You can download the dataset from [here](https://www.kaggle.com/c/tensorflow-speech-recognition-challenge).

Implementing the Speech-to-Text Model in Python

First, import all the necessary libraries into our notebook. LibROSA and SciPy are the Python libraries used for processing audio signals.


import os
import librosa
import IPython.display as ipd
import matplotlib.pyplot as plt
import numpy as np
from scipy.io import wavfile
import warnings

warnings.filterwarnings("ignore")

#Download dataset


!wget 'http://storage.googleapis.com/download.tensorflow.org/data/mini_speech_commands.zip'
!unzip mini_speech_commands.zip
!rm '/content/mini_speech_commands/README.md'

Data Exploration and Visualization - Data Exploration and Visualization helps us to understand the data as well as pre-processing steps in a better way.

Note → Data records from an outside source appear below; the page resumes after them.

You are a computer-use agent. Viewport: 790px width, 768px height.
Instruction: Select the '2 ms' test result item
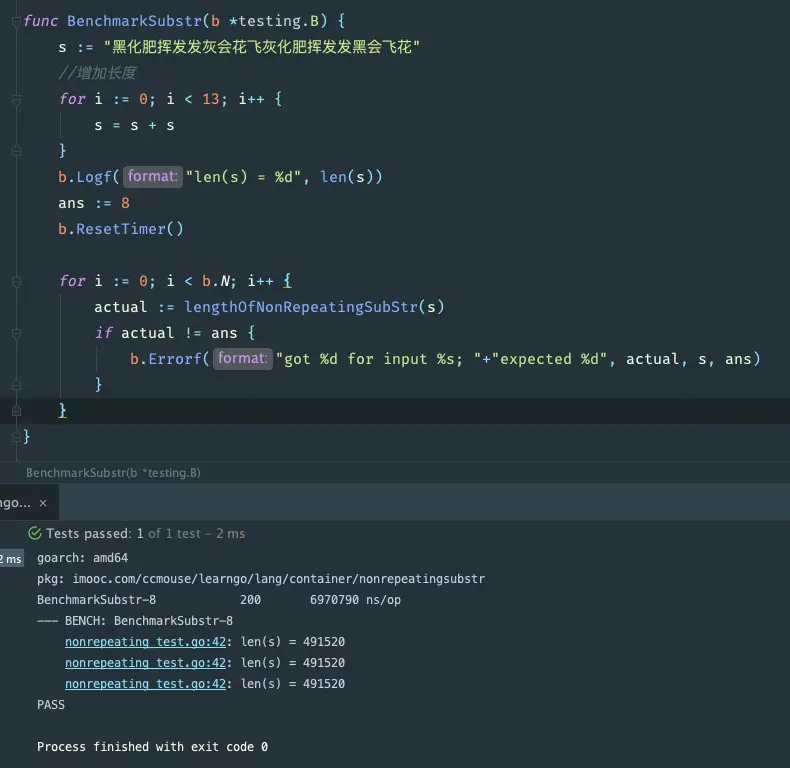click(x=11, y=559)
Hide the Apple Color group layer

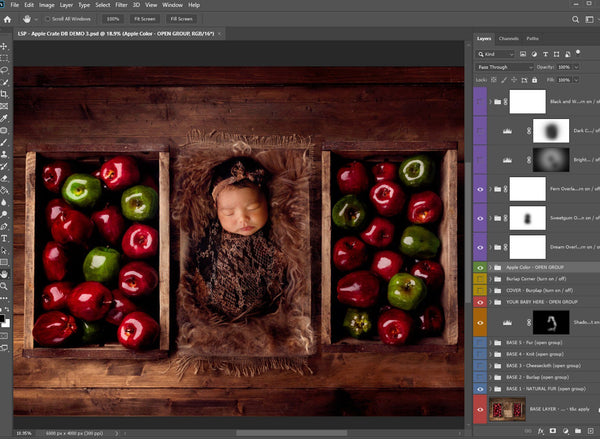480,268
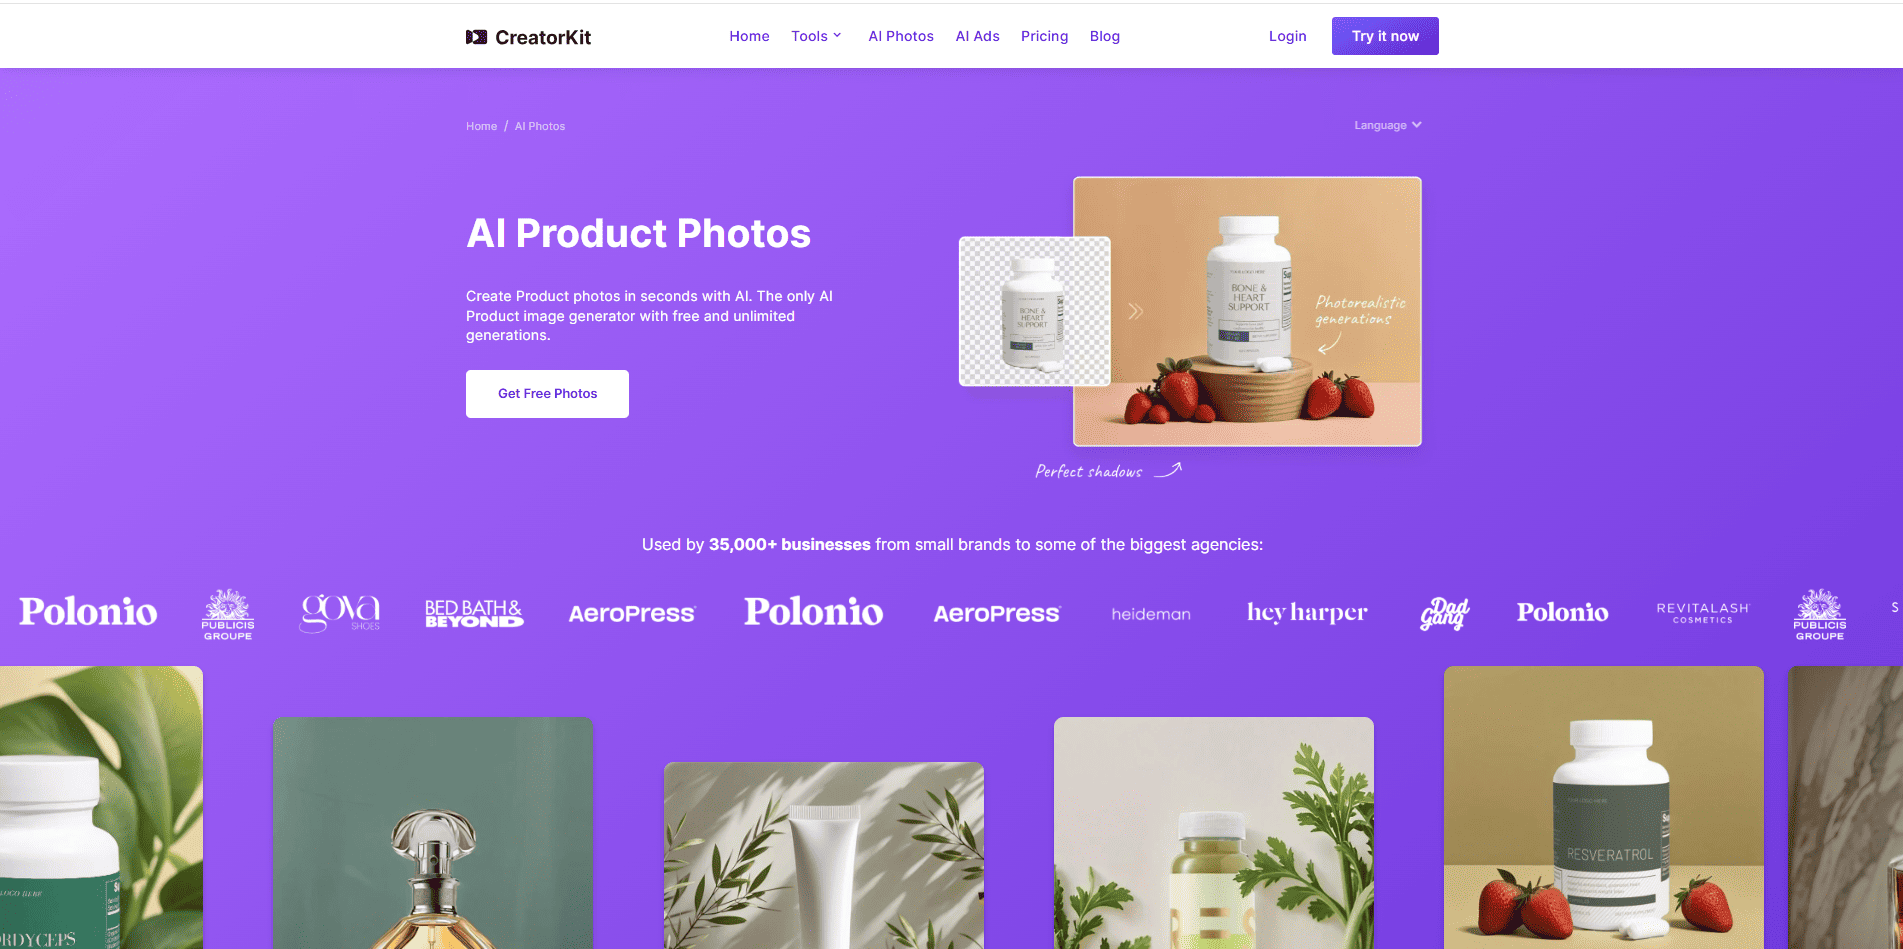Click the Login link
The image size is (1903, 949).
1287,36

Visualization of Audio signal in time series domain - Now, we’ll visualize the audio signal in the time series domain.


train_audio_path = '/content/mini_speech_commands/'
samples, sample_rate = librosa.load(train_audio_path+'yes/004ae714_nohash_0.wav', sr = 16000)
fig = plt.figure(figsize=(14, 8))
ax1 = fig.add_subplot(211)
ax1.set_title('Raw wave of ' + '/content/mini_speech_commands/yes/004ae714_nohash_0.wav')
ax1.set_xlabel('time')
ax1.set_ylabel('Amplitude')
ax1.plot(np.linspace(0, sample_rate/len(samples), sample_rate), samples)

Sampling rate - Let us now look at the sampling rate of the audio signals


ipd.Audio(samples, rate=sample_rate)

print(sample_rate)

Resampling - From the above, we can understand that the sampling rate of the signal is 16000 hz. Let us resample it to 8000 hz since most of the speech related frequencies are present in 8000z


samples = librosa.resample(samples, sample_rate, 8000)
ipd.Audio(samples, rate=8000)

Now, let’s understand the number of recordings for each voice command:


labels=os.listdir(train_audio_path)

#find count of each label and plot bar graph
no_of_recordings=[]
for label in labels:
    waves = [f for f in os.listdir(train_audio_path + '/'+ label) if f.endswith('.wav')]
    no_of_recordings.append(len(waves))
    
#plot
plt.figure(figsize=(30,5))
index = np.arange(len(labels))
plt.bar(index, no_of_recordings)
plt.xlabel('Commands', fontsize=12)
plt.ylabel('No of recordings', fontsize=12)
plt.xticks(index, labels, fontsize=15, rotation=60)
plt.title('No. of recordings for each command')
plt.show()

labels=["yes", "no", "up", "down", "left", "right", "stop", "go"]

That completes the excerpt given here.